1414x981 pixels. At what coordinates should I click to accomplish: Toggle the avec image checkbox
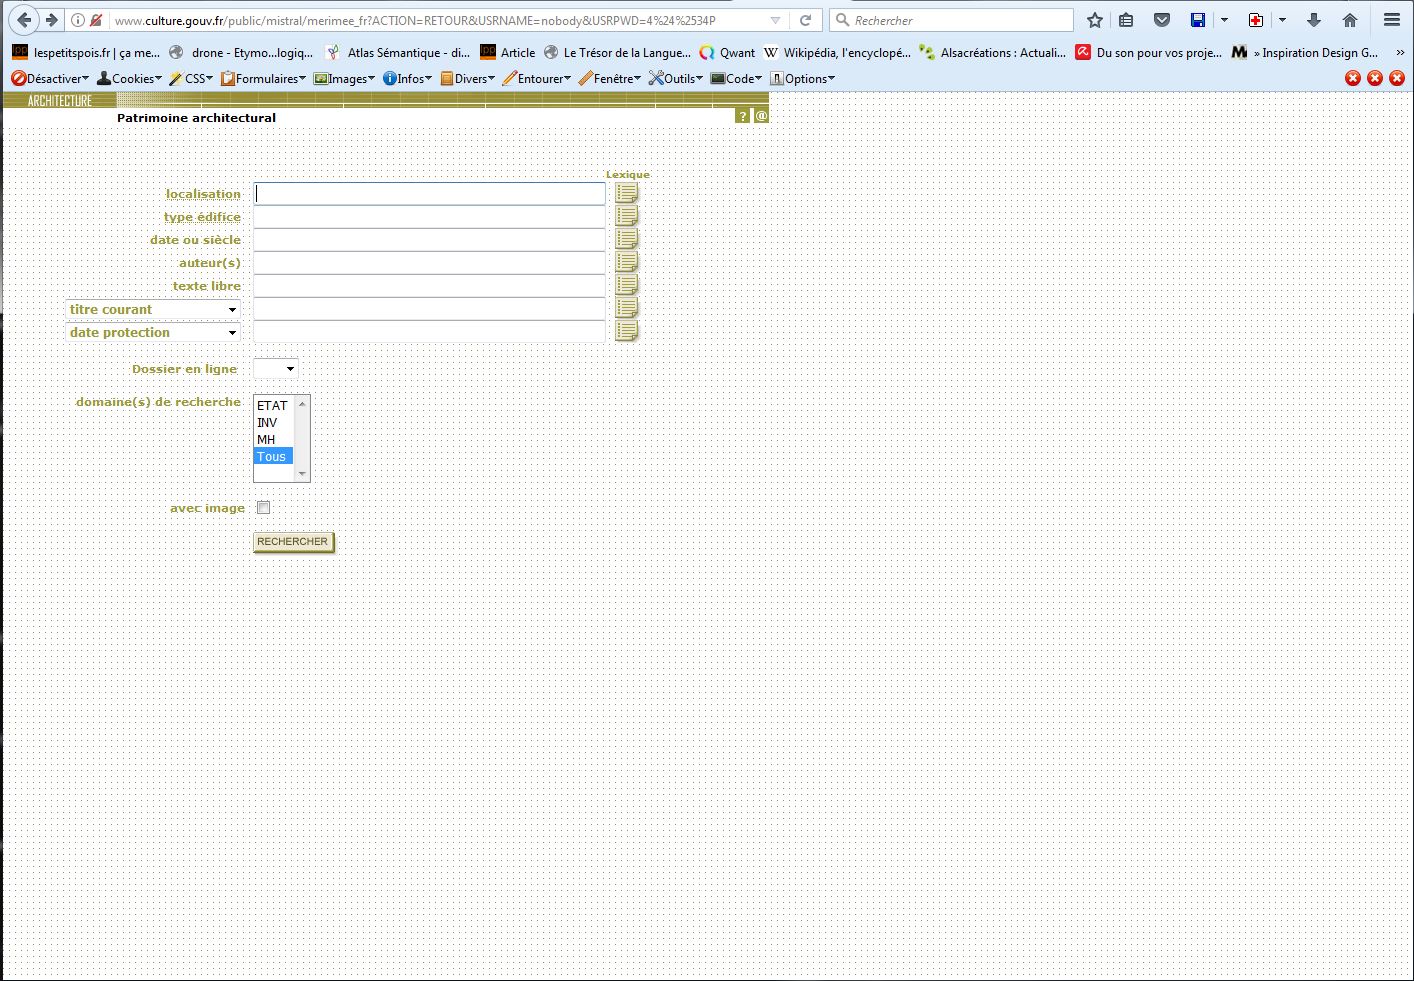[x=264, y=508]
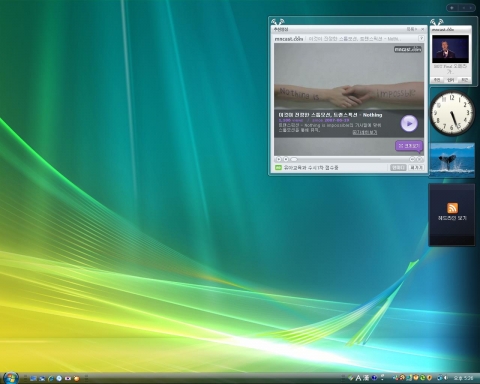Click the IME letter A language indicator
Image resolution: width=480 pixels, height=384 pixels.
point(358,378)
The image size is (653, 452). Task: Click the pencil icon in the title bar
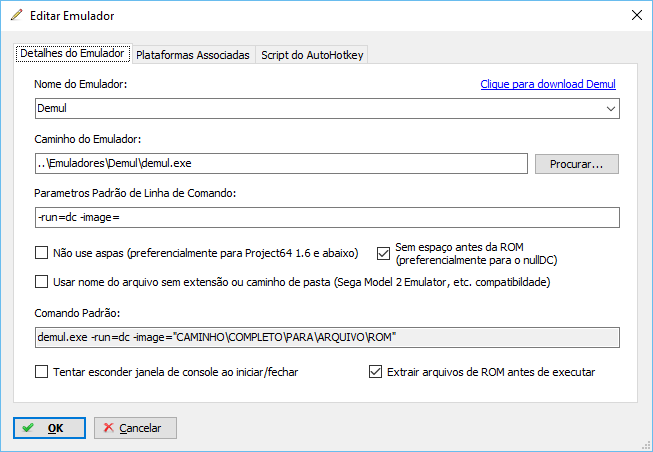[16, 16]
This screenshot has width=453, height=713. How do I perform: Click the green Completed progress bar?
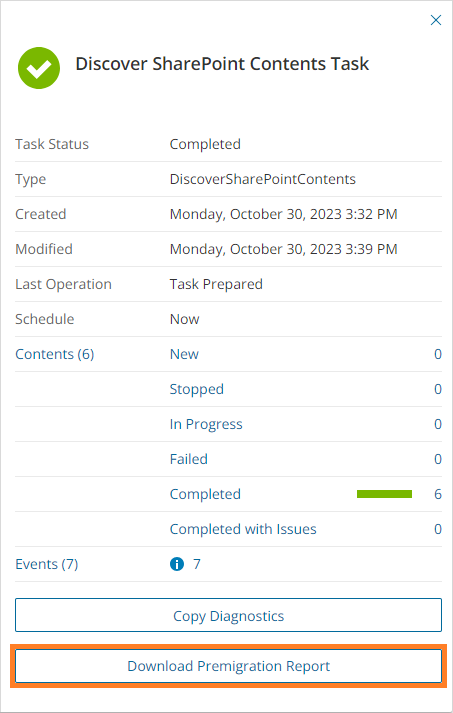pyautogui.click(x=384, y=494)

-- -- --

Exercise aim.
If an entry contains a picture, skip the picture and reproduce everything else exactly.

Result for this task.
1414x981 pixels. At what coordinates should I click to accomplish: Toggle the avec image checkbox
[x=264, y=508]
Click the IME letter A language indicator
Image resolution: width=480 pixels, height=384 pixels.
point(358,378)
The image size is (653, 452). Task: Click the pencil icon in the title bar
[16, 16]
This screenshot has width=453, height=713. How do I perform: Click the green Completed progress bar?
pyautogui.click(x=384, y=494)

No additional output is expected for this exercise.